Bournemouth Degree Show piece.

•September 23, 2010 • Leave a Comment

This is the outcome for the final work. All aspects worked very well considering I had to battle with the weights of the water bags. Used fixings at each of the smaller bags joining points- this restricted the movement of the bags down the central line.  I attached barton blocks to the ceiling – this was my anchor point to suspend the work away from walls.

As I completed the work, I pulled away from the more symmetrical aspect on each of the rope sides and attempted to create balance with opposing weights at different intervals. I wanted to have one side of the curve jarringly sharp contradicting the more sloped curve on the other side.

More inspiration.

•September 23, 2010 • Leave a Comment

I was toying with the idea of different materials- the rope was one of my main concerns. I wanted a stronger seeming more natural rope to contradict the blue of the water. Found Ludwika Ogorzelec who used weights within some of her work- these weights were obviously heavier than the water in my work but it was supported by cling film! Cling film is usually seen as a very weak material- yet layered and placed into a geometric form this weak wrapping can suspend weight. Her work within a spatial environment causes the audience to produce body movements to bring about a new way of experiencing artwork.

Form works due to the anchor points. In some of the works- Ludwika uses contradicting materials. Metal/Glass- cold and heavy versus the light/transparent/delicate characteristics of the stretching film. Fragility is very important here- as in my current work…

If a bag breaks, then equilibrium is no longer apparent. All aspects within my work rely on each other for sustainability. The weight creates the work and therefore the destruction of the bags causes the destruction of the piece.

•September 23, 2010 • Leave a Comment

After attempting the double curve in a white cube setting, I still wanted to expand it. I found huge plastic bags in which to hold to water so these became the inspiration for scale. I voiced my fears about my work being too invisible- what with it being a single curve using rope, with transparent water and plastic. I needed something to bring the work into the foreground.

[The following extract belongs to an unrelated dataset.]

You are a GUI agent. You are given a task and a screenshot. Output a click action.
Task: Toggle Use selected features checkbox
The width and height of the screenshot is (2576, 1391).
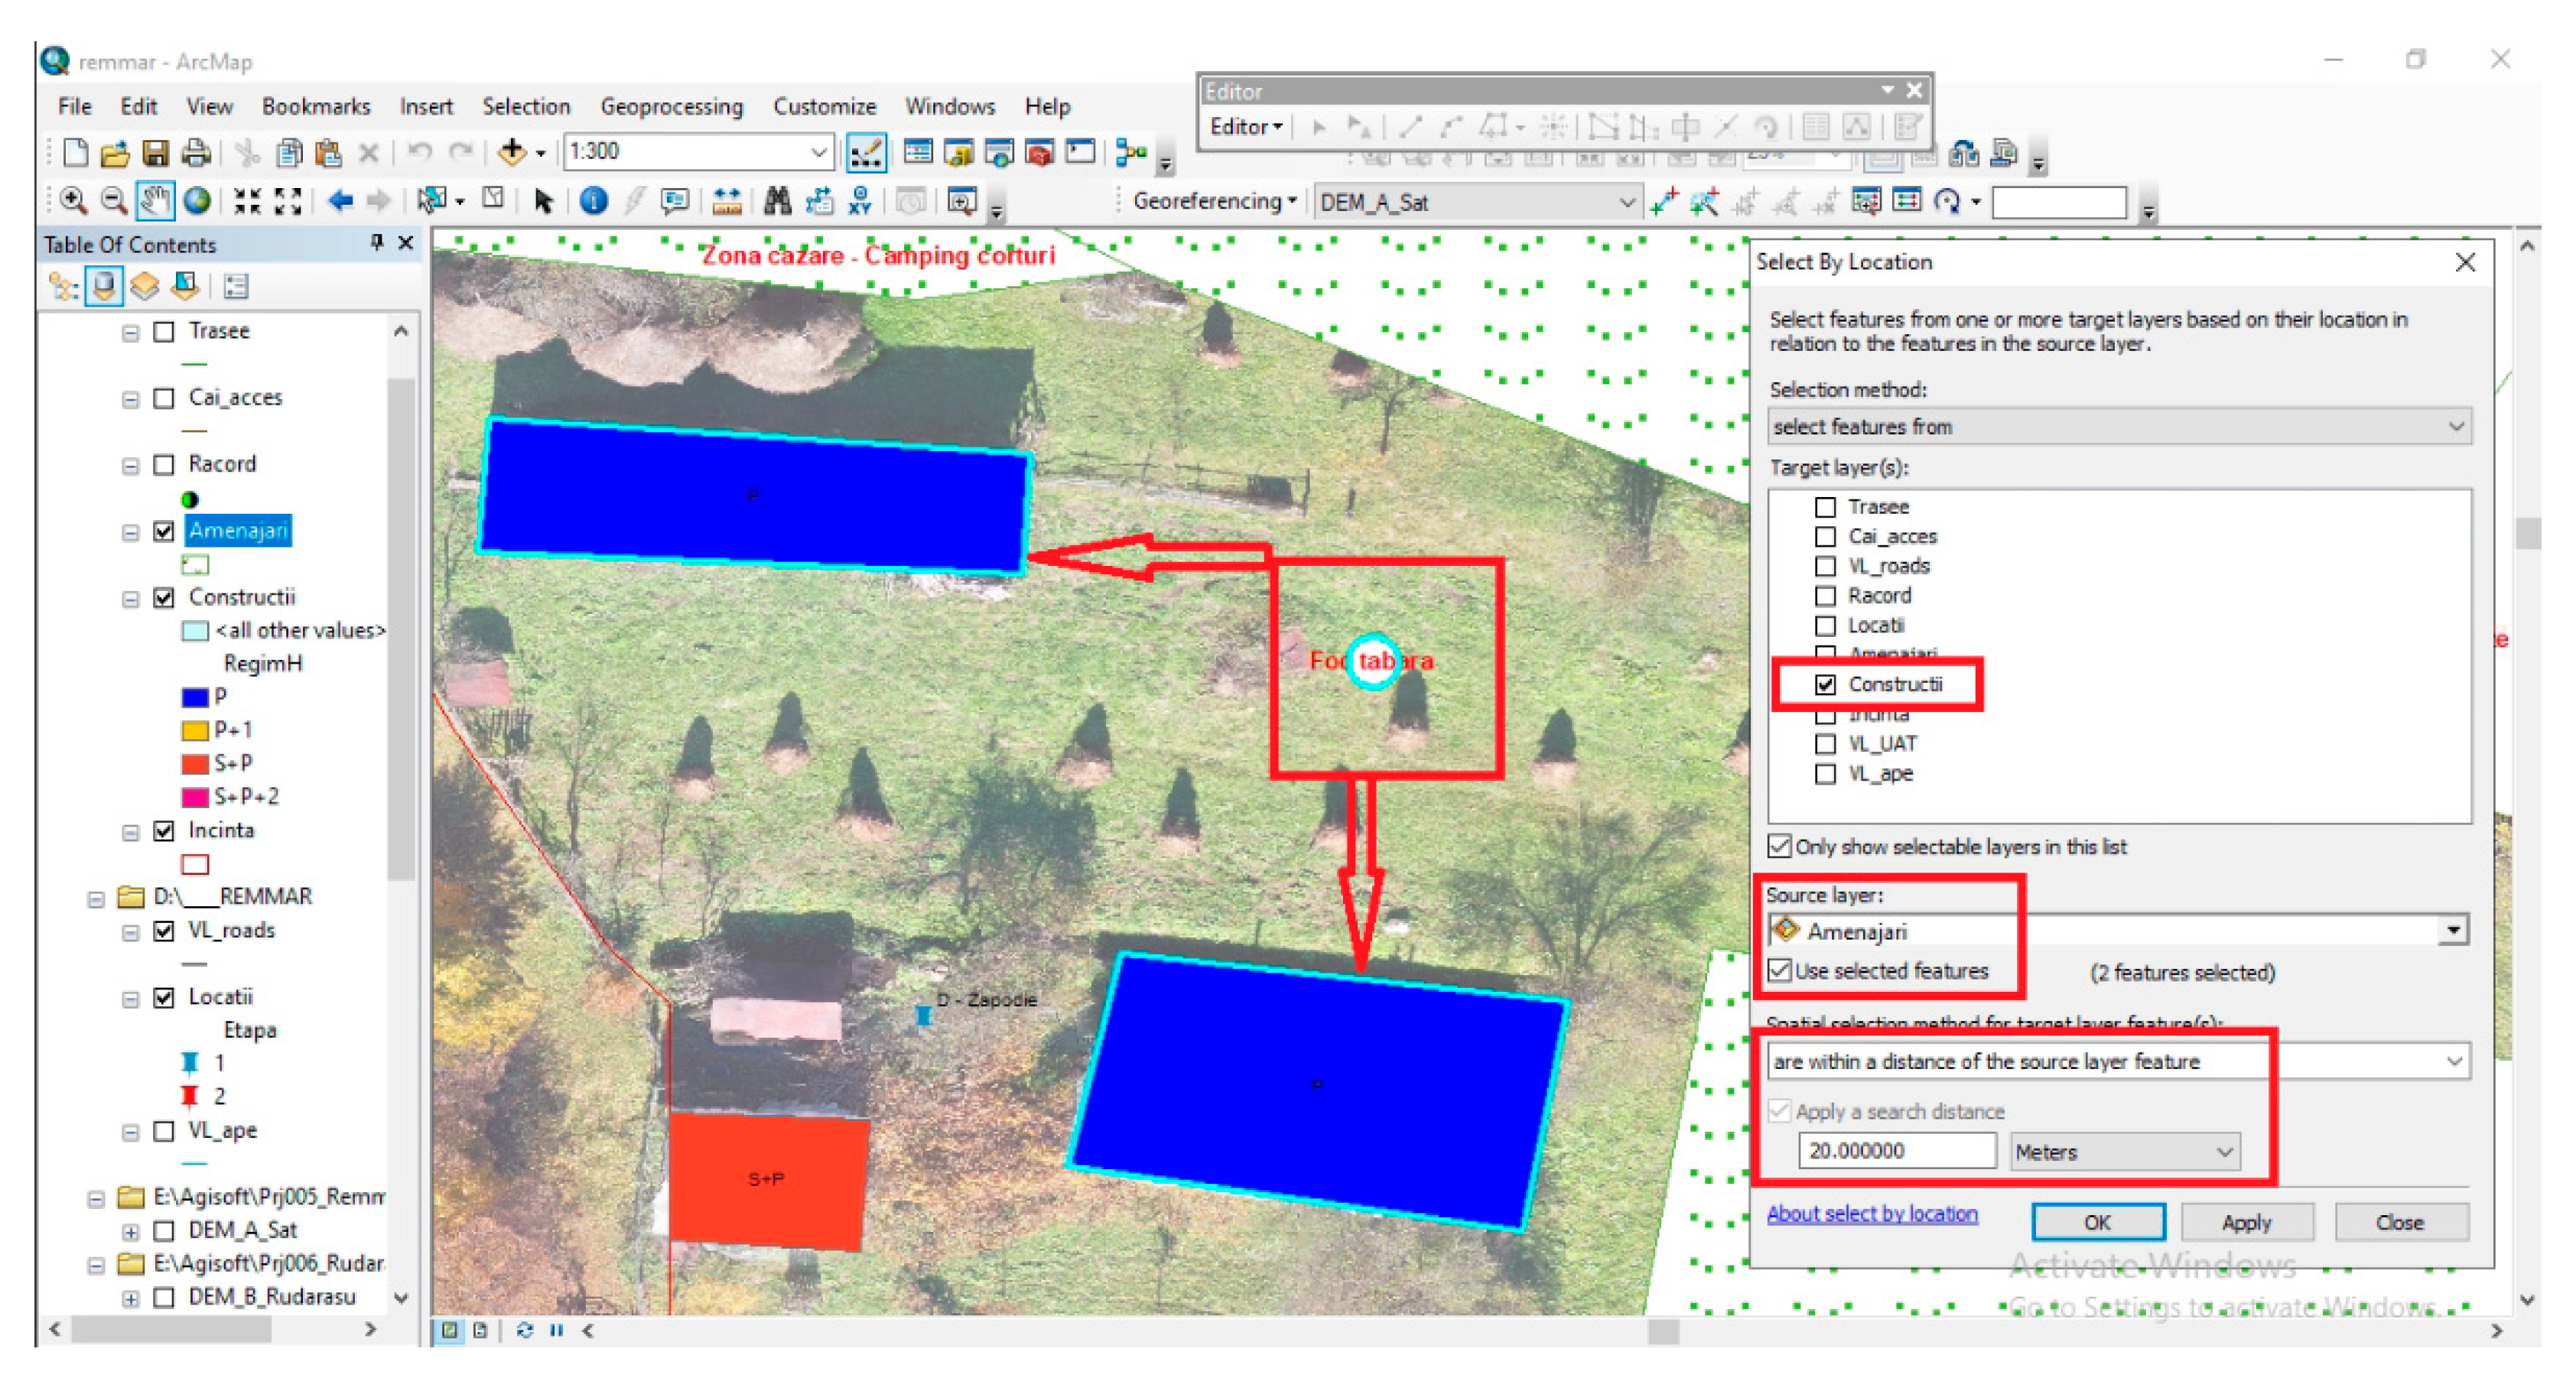click(1779, 971)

The general audience’s view is that water is blue- due to pools/oceans and drinking water bottles’ colouring. Companies use the tinted bottles to appeal to consumers- making the water seem even more water-like, even more clean. I decided to attempt to pursue this common misconception by dying the water in my plastic bags blue.

Testing colour densities. I didn’t want the bags to be very dark- I chose to keep to a lighter shade. I wanted the colour to be subtle rather than obvious and deep. The lighter shade mimics the blue of the drinking water bottles- pulling the audiences subconscious into realising its water immediately.

The concept of using a singluar curve is simplistic in form, yet when all the additional aspects are introduced within the work (tainted water, plastic water weights, weighted centre, larger weights situated at either end of the work and the block and tackle) create another dynamic.

Anchor Points.

•September 23, 2010 • Leave a Comment

While working in the white cube I found that I could use a singular anchor point focused in the centre of the work to create my perfect curve. Two block and tackles are used to allow for movement in the piece as mentioned before.

Central anchor point with two water bags for weights at either end. This was the beginning point- after this I had to balance the central weights  leading towards the screw eye anchor point.

•September 23, 2010 • Leave a Comment

I was brought back to the single lined curve idea quite suddenly after thinking about the positioning/placement and installation of the piece. That, and I had seen work by Tomas Saraceno. His interest in science, art and architecture brings about a new concept of alternative worlds.

 

Tomas Saraceno at the Venice Biennale 2009.

I liked the anchor points and the countless elastic cords that were used to create form. Tomas Saraceno also focuses upon the creation of spiders webs and so this pulled my interest deeper.